Our tracing data consists of paths from a test host towards a single host on a destination network. The list of possible destinations is obtained from the routing arbiter database [28]. This is a central registry of all assigned Internet addresses, including those used only privately. Each provides a target network address, such as

We should also include networks announced in the core routing tables but not contained in the routing arbiter database. Preliminary analysis of these tables reveal that we miss approximately twenty percent of the networks. These omissions will be corrected when we start the multiple-source mapping described below.

We need to scan towards a particular host on the target network.
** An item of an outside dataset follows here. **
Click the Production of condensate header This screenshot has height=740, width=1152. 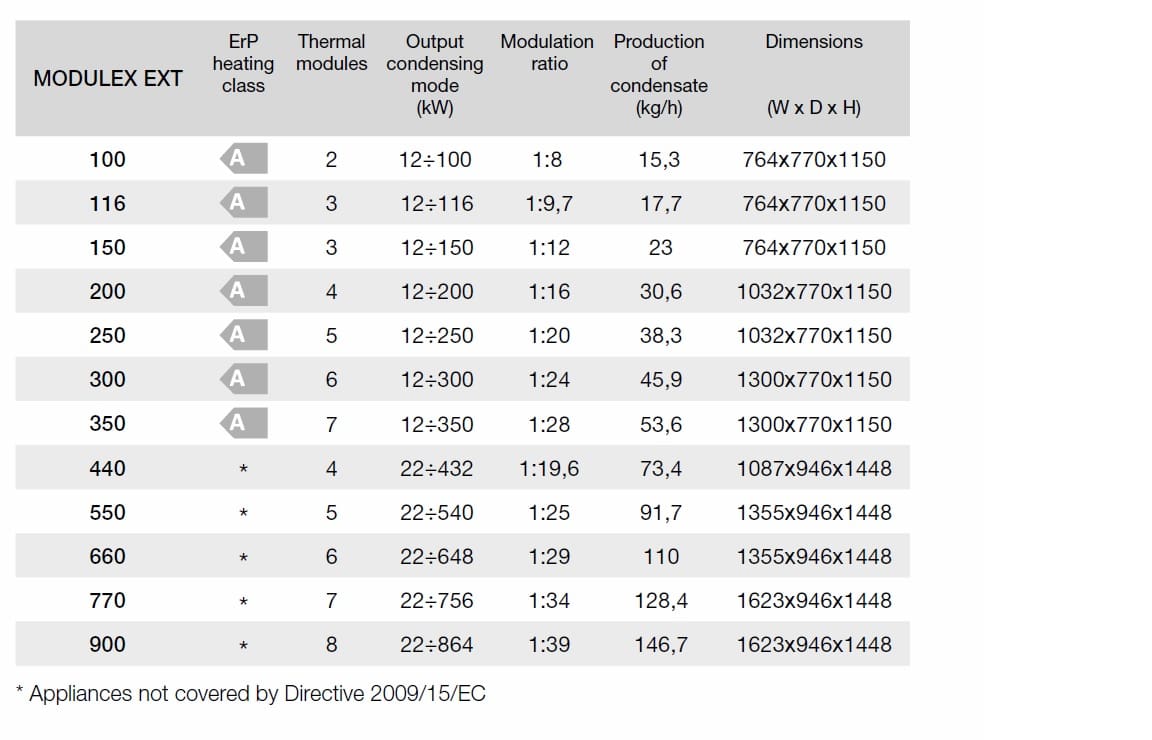coord(659,74)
It is not particularly important that the host actually be present. The network scanner randomly picks an IP number on each network that is likely to be in use. This random selection is biased based on a quick survey of commonly-used IP addresses (e.g., the most common last octet is 1 and lower numbers are more common). Essentially, we are performing a slow host scan over time until a responsive host is found.

If the trace reaches a host on the target network, the address is saved for future traces. More than half the traces end with silence (due to an invalid address or firewall) or an ICMP error reporting failure.
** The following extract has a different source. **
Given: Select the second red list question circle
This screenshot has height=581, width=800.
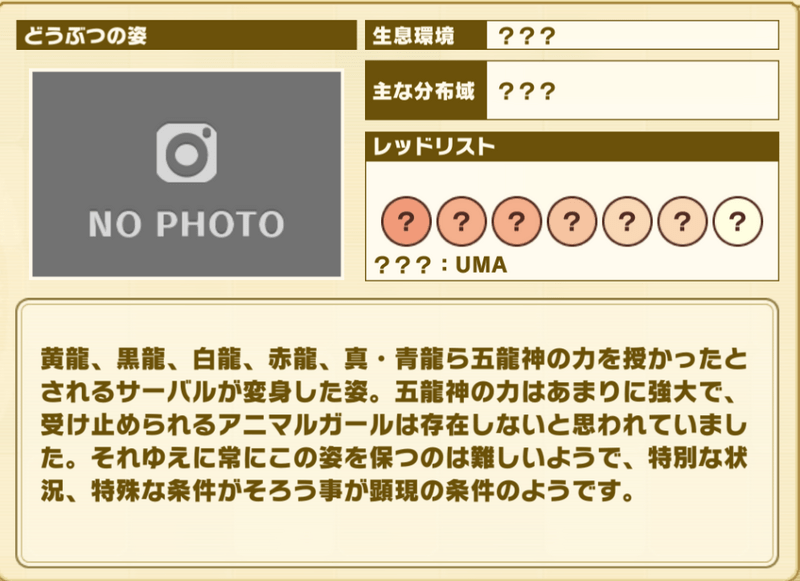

This technique only records an outgoing packet path. The incoming path is often different: many Internet routes are asymmetric, as ISP interconnect agreements often divert traffic through different connections. We do not know of a reliable way to discover return packet paths, but some ideas are discussed in section 7.

The path may vary between traces, or even individual probes, depending on outages, redundant links, reconfigurations, etc. This means the mapping program may occasionally `discover' paths that don't exist. Imagine a packet to Germany that is either routed through the United Kingdom or France at random, for example. As alternate packets travel through alternate paths, the mapping program will infer connections between the alternate paths that do not exist. We believe that load-balancing over large stretches of paths is rare, so the effect of them is limited. In terms of outages and routing changes, the number of routes changing during a scan should be relatively small in most cases.

The technique employed only discovers the IP path. Each link along this path may not actually represent a physical link. For example, if an ISP is running their backbone over ATM, then each link represents a virtual circuit that may travel through many ATM nodes. Depending on how the ATM network is configured, such an ISP's backbone may appear to be completely connected, even though it isn't physically true. From an IP standpoint, however, detecting the physical connectivity is extremely difficult.

The target, date, path data, and path completion codes are recorded in a simple text format, described in appendix A. The database is manipulated with traditional UNIX text tools and some simple additional programs.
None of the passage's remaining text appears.